Given passage>
Submitted by
Assigned_Reviewer_2
Q1: Comments to author(s).
First provide a summary of the paper, and then address the following
criteria: Quality, clarity, originality and significance. (For detailed
reviewing guidelines, see
http://nips.cc/PaperInformation/ReviewerInstructions)
The authors apply the Optimistic Mirror Descent
algorithm to a variety of problems where smoothness induces a certain
amount of predictability in the resulting loss function sequences. In
particular, better rates are possible when either: 1) the objective G is
fixed for all t, and smooth, or 2) the problem is a saddle point problem
on a function phi(f, x) which is appropriately smooth for each of its
arguments individually, and the optimistic mirror descent algorithm is
played against itself. These are rather specialized notions of
predictability, but they lead to some interesting results. Section 4
extends this to zerosum games, and Section 5 considers approximate smooth
convex programming.
Unlike many applications of online algorithms,
the goal in most cases in this paper is to solve a batch optimization
problem. This should probably be made more explicit in the introduction.
Section 3: The author’s need to be more clear about why this
section improves on the result from Lemma 3. The key point (I think) is
that the smoothness assumptions of Cor 5 may be satisfied even if G(f) =
inf_x phi(f, x) is not smooth. Note that an alternative approach to
solving the problem of Sec 3 is to run an online algorithm against a
bestresponse adversary. It is worth asking whether or not any online
algorithm paired with a bestresponse oracle can lead to the convergence
rates like 1/T produced by the procedure introduced here. (Perhaps not,
since this would appear to destroy predictability).
Section 4: Be
more clear on how this section improves on Section 3. The key seems to be
adding robustness to an arbitrary adversary in addition to the good bounds
for the predictable one. The results of Sec 4.2 are rather weaker than the
section title suggests. I would suggest describing this setting as
multipoint bandit feedback, and citing “Optimal Algorithms for Online
Convex Optimization with MultiPoint Bandit Feedback”. Based on the
notational similarities, it seems quite likely the authors are aware of
this work. It really should have been cited in the submission. It also
seems somewhat surprising that 4 points are needed, rather than just 2 
this should be discussed.
Section 5: It’s not clear to me that one
can assume F^* is known WLOG. At the very least, the binary search
procedure needs to be made precise: Are we running the algorithm of
section 5 at each step of the binary search? If so, how do you check
whether the guess of F^* is too high or too low? How does using a guess of
F^* that is off by some amount delta impact the final bound of Lemma 8?

Recorded information>
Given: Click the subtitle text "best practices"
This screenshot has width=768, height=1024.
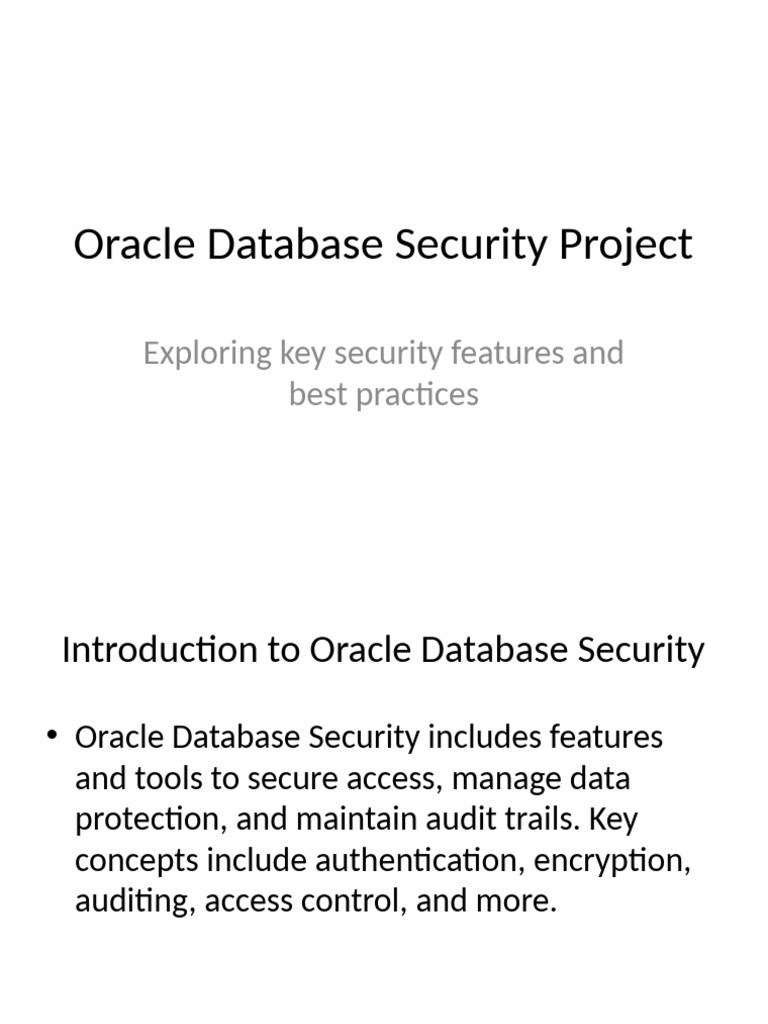Looking at the screenshot, I should click(383, 394).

What this exercise asks>
**a.** List each question the paper review asks in its Section 5 comments, in the order they appear.
**b.** Pick up the paper review right after its final sentence and write the next part.

Answers to the exercises>
**a.**
1. Are we running the algorithm of section 5 at each step of the binary search?
2. If so, how do you check whether the guess of F^* is too high or too low?
3. How does using a guess of F^* that is off by some amount delta impact the final bound of Lemma 8?

**b.**
This carries over to Sec 5.1 as well of course.
Also, Eq (11)
appears to fit into the setup of Sec 3 (Cor 5), why do we need the
machinery of Sec 4.2 here (Lemma 7)? Is Line 368 a typo?
In
general, the paper suffers from some typos that made it more difficult to
review, and could also probably use a bit more discussion of related work
(several particular citations are recommended below).
Local
points:
 Line 112: This simple intuition and analysis for Mirror
Prox is very nice.
 Line 93: This bound can be seen as a direct
generalization of the result that the “Be The Leader” (BTL) algorithm
suffers no regret, since you arrive at a BTL algorithm by taking Delta_t =
M_t. This is worth mentioning, as well as a citation to “Efﬁcient
algorithms for online decision problems” (Adam Kalai and Santosh Vempala).
 Line 131: I would find the section title “SaddlePoint
Optimization” more clear.
 Line 154155: citing “Adaptive game
playing using multiplicative weights” (Yoav Freund and Robert E. Schapire)
is probably appropriate. This citation is also appropriate at lines
208209.
 Line 223: More detail needed, explain exactly why Sec 3
doesn’t lead to this result (because it doesn’t handle an arbitrary
adversary as well?), as well as why a direct application of mirrorprox
does not provide strong decoupling.
 Line 225, also lines 265 and
268: It’s imprecise to refer to regret bounds like 1/T or 1/Sqrt(T), you
need to multiply through by T to get regret as defined on line 65.
Alternatively, refer to these as convergence rates.
 Line
312314: Typos in both “Build estimates” sections of the pseudocode, you
want r^+  r^, as written all the a’s and b’s are zero.
 Line
366: Epsilon hasn’t be defined yet, introduce as an arbitrary constant eps
> 0 earlier in the statement.
 Line 368: Do you mean Corollary
5, not Lemma 7? If Lemma 7 is really intended, then the procedure needs to
be made more clear, e.g., what is the matrix A here?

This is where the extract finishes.